The Annapolis Valley covers 528,000 acres in the northwestern part of the province and is Nova Scotia’s primary wine country. Bordered by the Bay of Fundy to the north and the South Mountain range to the south, this fertile region is famous for its agriculture, particularly apples and vineyards. What makes Annapolis Valley wines so special is the unique climate, with mineral-rich soils and cool coastal breezes from the Bay of Fundy.
Wolfville, originally a farming town, transitioned into a wine hub in the late 20th century as winemakers discovered the region’s fertile soils and cool climate ideal for growing grapes. One of the first wineries was Domaine de Grand-Pré, which opened in 1979. Today the area carries real weight as a wine destination, not just by Canadian standards.

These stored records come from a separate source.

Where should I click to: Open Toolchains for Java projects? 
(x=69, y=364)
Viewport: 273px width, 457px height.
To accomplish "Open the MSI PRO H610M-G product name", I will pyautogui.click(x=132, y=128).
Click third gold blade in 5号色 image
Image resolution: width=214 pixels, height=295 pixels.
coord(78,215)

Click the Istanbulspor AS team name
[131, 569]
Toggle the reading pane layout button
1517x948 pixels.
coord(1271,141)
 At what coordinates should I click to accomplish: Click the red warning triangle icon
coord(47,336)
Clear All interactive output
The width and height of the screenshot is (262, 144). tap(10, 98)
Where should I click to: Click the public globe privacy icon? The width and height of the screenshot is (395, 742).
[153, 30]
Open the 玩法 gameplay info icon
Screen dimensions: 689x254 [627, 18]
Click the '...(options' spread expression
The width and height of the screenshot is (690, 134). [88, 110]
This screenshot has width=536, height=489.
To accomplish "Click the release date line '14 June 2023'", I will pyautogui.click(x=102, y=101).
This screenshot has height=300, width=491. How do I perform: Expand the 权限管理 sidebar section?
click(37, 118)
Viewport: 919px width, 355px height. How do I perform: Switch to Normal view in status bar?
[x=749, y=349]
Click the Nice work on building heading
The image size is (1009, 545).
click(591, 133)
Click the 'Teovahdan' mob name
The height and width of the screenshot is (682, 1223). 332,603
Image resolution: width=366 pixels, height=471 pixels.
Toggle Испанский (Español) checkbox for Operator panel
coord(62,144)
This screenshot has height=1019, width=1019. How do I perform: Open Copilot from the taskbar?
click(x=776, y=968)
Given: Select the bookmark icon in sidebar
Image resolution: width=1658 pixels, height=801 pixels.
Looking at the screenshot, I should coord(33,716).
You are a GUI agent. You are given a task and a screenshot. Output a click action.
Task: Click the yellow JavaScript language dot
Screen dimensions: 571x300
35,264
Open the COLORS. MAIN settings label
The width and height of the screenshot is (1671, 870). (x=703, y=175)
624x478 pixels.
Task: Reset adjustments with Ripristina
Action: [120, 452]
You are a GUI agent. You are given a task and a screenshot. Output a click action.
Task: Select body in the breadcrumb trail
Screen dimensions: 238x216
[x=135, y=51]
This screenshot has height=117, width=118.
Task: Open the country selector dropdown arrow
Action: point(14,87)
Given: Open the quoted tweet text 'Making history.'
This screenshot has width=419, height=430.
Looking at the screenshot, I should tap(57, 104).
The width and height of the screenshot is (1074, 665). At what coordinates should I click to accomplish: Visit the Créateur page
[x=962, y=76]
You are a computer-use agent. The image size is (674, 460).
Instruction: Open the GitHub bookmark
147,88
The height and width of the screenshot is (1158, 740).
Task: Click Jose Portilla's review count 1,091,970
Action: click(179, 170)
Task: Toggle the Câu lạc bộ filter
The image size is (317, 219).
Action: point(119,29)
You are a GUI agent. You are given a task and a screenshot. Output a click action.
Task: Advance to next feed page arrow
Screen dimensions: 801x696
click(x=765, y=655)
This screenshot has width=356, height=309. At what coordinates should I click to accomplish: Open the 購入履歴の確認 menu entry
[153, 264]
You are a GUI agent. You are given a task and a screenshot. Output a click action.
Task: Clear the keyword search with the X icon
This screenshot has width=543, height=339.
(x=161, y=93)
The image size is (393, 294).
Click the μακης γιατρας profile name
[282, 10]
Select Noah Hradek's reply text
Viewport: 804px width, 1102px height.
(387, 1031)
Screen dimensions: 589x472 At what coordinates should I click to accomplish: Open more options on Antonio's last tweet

Nova Scotia has its own unique appellation wine, called Tidal Bay. Like Champagne, which can only be made in the Champagne region of France, Tidal Bay is completely unique to Nova Scotia. Nova Scotia has over 20 wineries and vineyards, with at least 12 of them located in the Annapolis Valley. The corridor between Wolfville and Grand-Pré now draws visitors as much for its wine culture as for its history.
The Corridor Today: Living History and Ongoing Significance

Along the shores of the Minas Basin, on the eastern edge of Nova Scotia’s Annapolis Valley, the historic community of Grand-Pré has existed for more than 300 years. Recognized as the birthplace of an enduring culture and a living testament to human ingenuity, Grand-Pré is a connection to a storied past, a present-day place of reconciliation, and a source of inspiration for the future.
One of the Planter descendants was Sir Robert Borden, the eighth Prime Minister of Canada, who was born in Grand-Pré in 1854. Grand-Pré is also Canada’s first designated Historic Rural District. The layers of significance here keep stacking: Acadian settlement, violent displacement, New England resettlement, a founding prime minister, and now a UNESCO-recognized cultural landscape all within a few kilometres of each other.
A 110-kilometre multi-use trail weaves through the Annapolis Valley from Grand-Pré UNESCO World Heritage Site to Annapolis Royal, connecting communities. Today, Wolfville is a popular Nova Scotia road trip stop and has a lively and walkable downtown with sidewalks lined with shops, cafes, restaurants, and even cideries and breweries. The corridor between these two places is no longer just a memory – it’s an active, inhabited landscape where the past and present genuinely coexist.
The story of Wolfville and Grand-Pré is ultimately a story about resilience across many generations. The Acadians built something extraordinary here, lost it violently, and yet their influence never really left. The dykes still stand. The name Grand-Pré still carries its French meaning. The Acadian diaspora still returns. For a stretch of Nova Scotia countryside that might seem quiet on the surface, there is a remarkable amount still alive beneath it.
AI Disclaimer: This article was created with the assistance of AI tools and reviewed by a human editor.